City of Palms Park was built in 1992 to be the spring training home of the Boston Red Sox. It has a seating capacity of 8,000 people. It was also the home of the Red Sox' Rookie-level team in Minor League Baseball, the Gulf Coast League Red Sox, who played a season lasting from June through August each year.

===Player Development Complex===
The Player Development Complex is where the Red Sox trained and practiced before the exhibition season began at City of Palms. It also housed all the Minor League Baseball affiliates and coaches the entire month of March, and it is where players were reassigned as they trimmed the roster down during spring training. Once spring training ended, extended spring training ran from April through the beginning of the Gulf Coast League season.

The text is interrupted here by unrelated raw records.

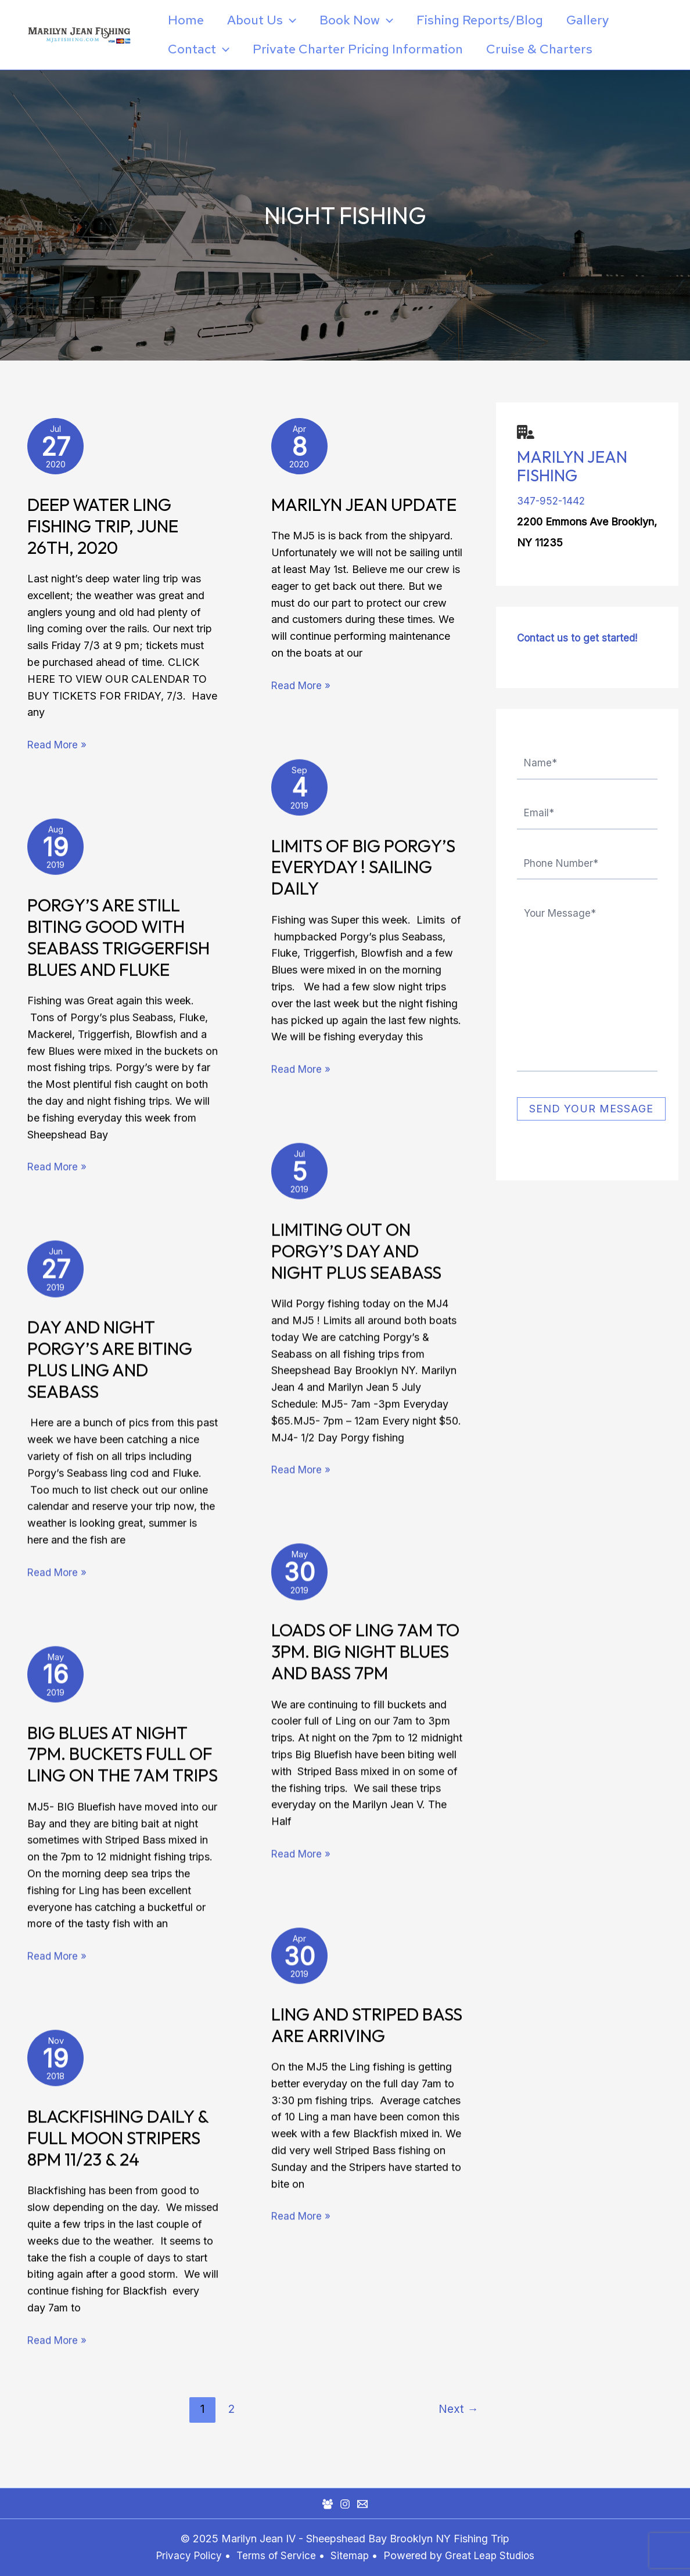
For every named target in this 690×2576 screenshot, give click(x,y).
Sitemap (352, 2555)
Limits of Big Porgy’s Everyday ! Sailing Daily (363, 871)
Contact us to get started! (578, 638)
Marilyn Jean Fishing (572, 465)
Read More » (58, 748)
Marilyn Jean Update (364, 509)
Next (458, 2431)
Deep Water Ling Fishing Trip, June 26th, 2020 (102, 530)
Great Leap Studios (492, 2555)
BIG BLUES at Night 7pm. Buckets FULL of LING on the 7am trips (122, 1758)
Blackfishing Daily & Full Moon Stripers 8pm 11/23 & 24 (118, 2142)
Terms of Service (276, 2555)
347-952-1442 (552, 501)
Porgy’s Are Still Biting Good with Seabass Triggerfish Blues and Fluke (118, 942)
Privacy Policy (186, 2555)
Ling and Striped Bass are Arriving (366, 2030)
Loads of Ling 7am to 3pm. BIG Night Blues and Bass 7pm (365, 1656)
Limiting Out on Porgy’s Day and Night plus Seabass (356, 1255)
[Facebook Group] (327, 2504)
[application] (293, 20)
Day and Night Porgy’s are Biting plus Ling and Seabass (109, 1364)
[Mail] (362, 2504)
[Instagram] (345, 2504)
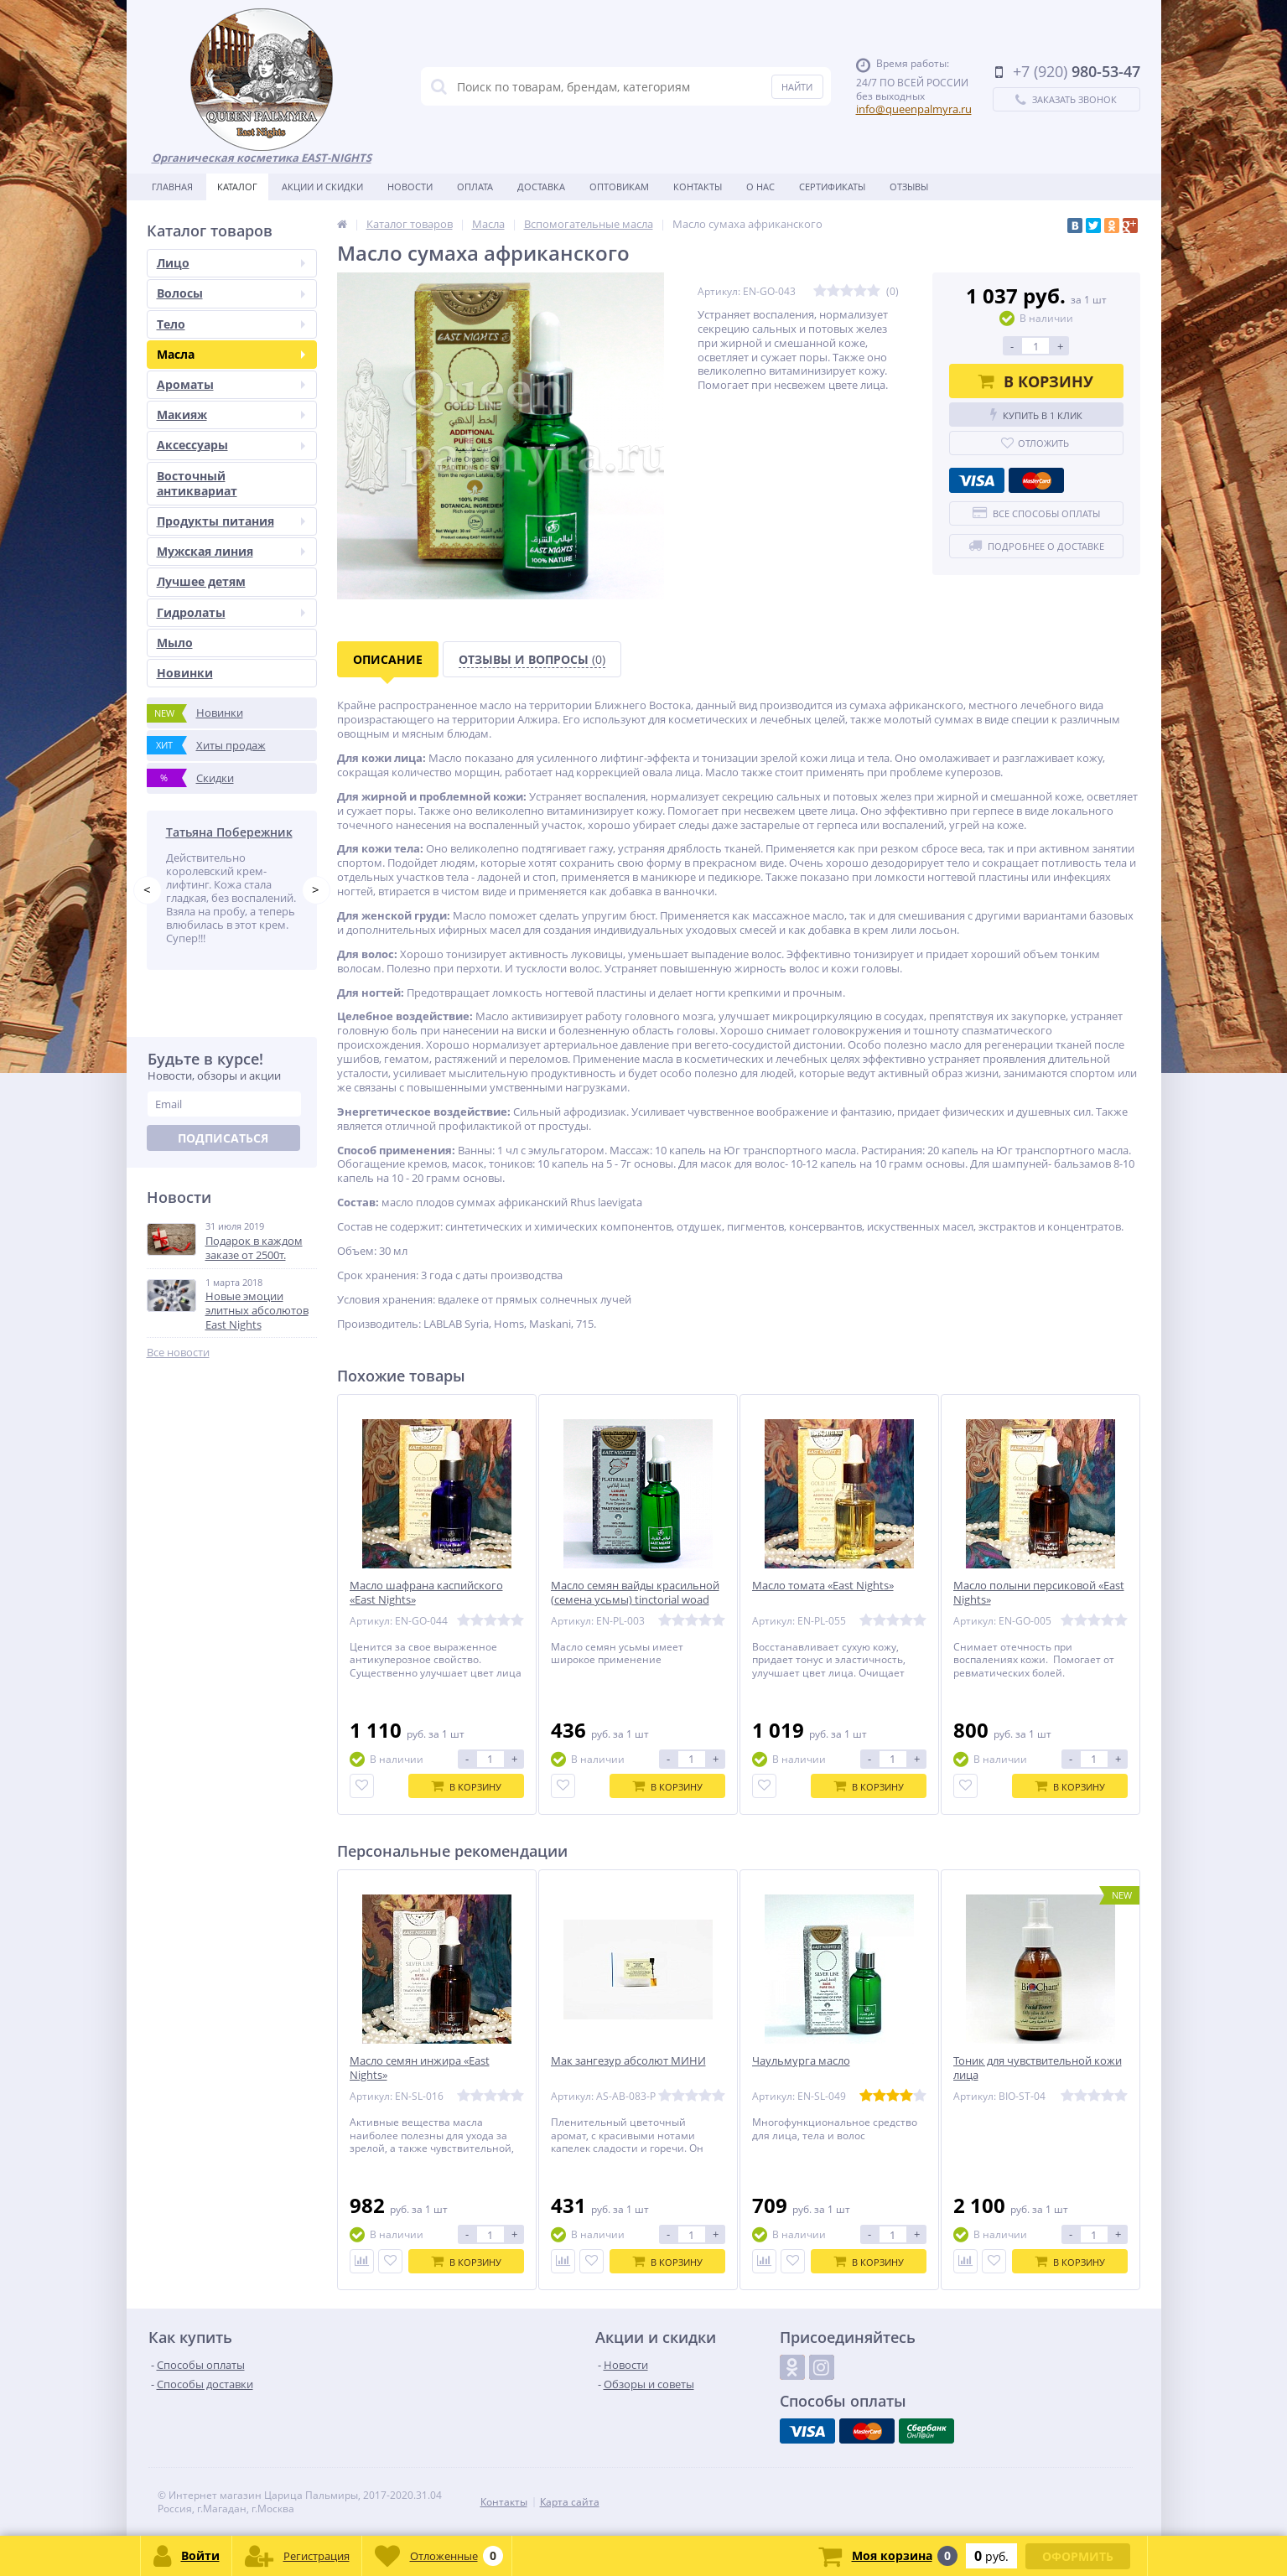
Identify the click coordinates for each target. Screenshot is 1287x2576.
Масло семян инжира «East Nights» (420, 2068)
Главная (172, 186)
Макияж (231, 414)
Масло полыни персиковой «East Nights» (1038, 1592)
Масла (231, 354)
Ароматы (231, 384)
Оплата (475, 186)
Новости (410, 186)
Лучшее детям (201, 581)
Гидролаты (231, 612)
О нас (760, 186)
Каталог (237, 186)
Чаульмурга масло (801, 2061)
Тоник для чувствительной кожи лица (1037, 2068)
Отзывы (909, 186)
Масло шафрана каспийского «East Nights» (426, 1592)
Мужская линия (231, 551)
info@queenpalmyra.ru (914, 109)
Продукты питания (231, 521)
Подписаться (223, 1138)
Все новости (178, 1352)
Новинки (185, 673)
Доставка (541, 186)
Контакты (697, 186)
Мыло (175, 642)
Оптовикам (619, 186)
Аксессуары (231, 445)
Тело (231, 324)
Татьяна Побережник (229, 832)
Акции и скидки (322, 186)
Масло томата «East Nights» (823, 1585)
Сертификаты (832, 186)
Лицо (231, 263)
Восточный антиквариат (197, 483)
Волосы (231, 293)
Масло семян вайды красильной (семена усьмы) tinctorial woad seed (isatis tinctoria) (635, 1599)
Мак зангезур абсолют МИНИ (628, 2061)
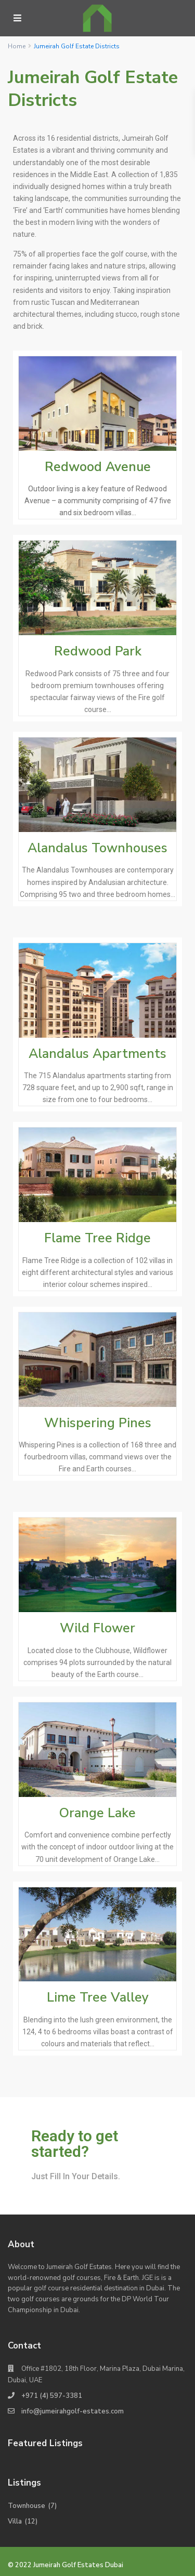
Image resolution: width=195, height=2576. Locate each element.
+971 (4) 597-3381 (51, 2395)
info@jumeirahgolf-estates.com (72, 2411)
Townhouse (26, 2506)
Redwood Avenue (98, 467)
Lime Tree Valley (98, 1997)
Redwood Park (97, 651)
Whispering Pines (97, 1423)
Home (16, 46)
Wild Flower (97, 1628)
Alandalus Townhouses (97, 848)
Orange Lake (97, 1813)
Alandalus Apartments (97, 1054)
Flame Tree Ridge (97, 1238)
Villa (15, 2521)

Instructional league took place there from September to October.

This complex includes five baseball fields with bullpens and eight batting tunnels. The clubhouse includes a meeting room, conference room, kitchen, six offices, a players locker room with showers, a trainer/therapy room, a hydrotherapy room, laundry room, an umpire locker room, coaches locker room, and an expanded weight training room that was added in 2004–05.

===Red Sox departure===
The Red Sox had a lease with Fort Myers for City of Palms Park through 2019, however, team ownership had been considering exercising an early exit in their contract, allowing them to leave following 2009 spring training. On October 28, 2008, the Lee County commission voted 3–1 to approve an agreement with the Boston Red Sox to build a new spring training facility for the team in south Lee County. That new facility became known as "JetBlue Park", and in February 2012, the Boston Red Sox moved their spring training operations into the newly constructed JetBlue Park located on County Road 876 (Daniels Parkway) in Fort Myers.

===Post-Red Sox usage===
Lee County has owned the stadium since 2003, when the City of Fort Myers transferred ownership due to the cost of upkeep. Since 2014, the stadium has been used by the baseball team of Florida SouthWestern State College, and it is also used for some amateur baseball games. The City of Fort Myers occasionally uses the venue for concerts.

In addition to City of Palms Park and JetBlue Park, there are two other spring training facilities in Fort Myers. The Minnesota Twins train in Hammond Stadium on the southern end of Fort Myers. Terry Park Ballfield (also known as the Park T. Pigott Memorial Stadium) in East Fort Myers is the former spring training home of the Philadelphia Athletics, Cleveland Indians, Pittsburgh Pirates and Kansas City Royals. Terry Park has not been used for spring training since 1987.

===Demolition===
Maintaining the ballpark cost the city $500,000 each year, yet the facility only created $32,000 in revenue annually. In the fall of 2019, Lee County officials received a request from the City of Fort Myers to demolish the stadium, so the land could be given back to the city for use in a redevelopment project. On April 20, 2026, the city awarded a $998,000 demolition contract to Honc Destruction, a local company owned by Lee County Commissioner David Mulicka which provided the lowest of nine bids. Work is expected to take six months of onsite demolition, with potential additional time for detail completion. Before demolition can begin, historical artifacts that were stored at the facility are being removed after pressure from the community when artifacts had previously been discovered in a dumpster.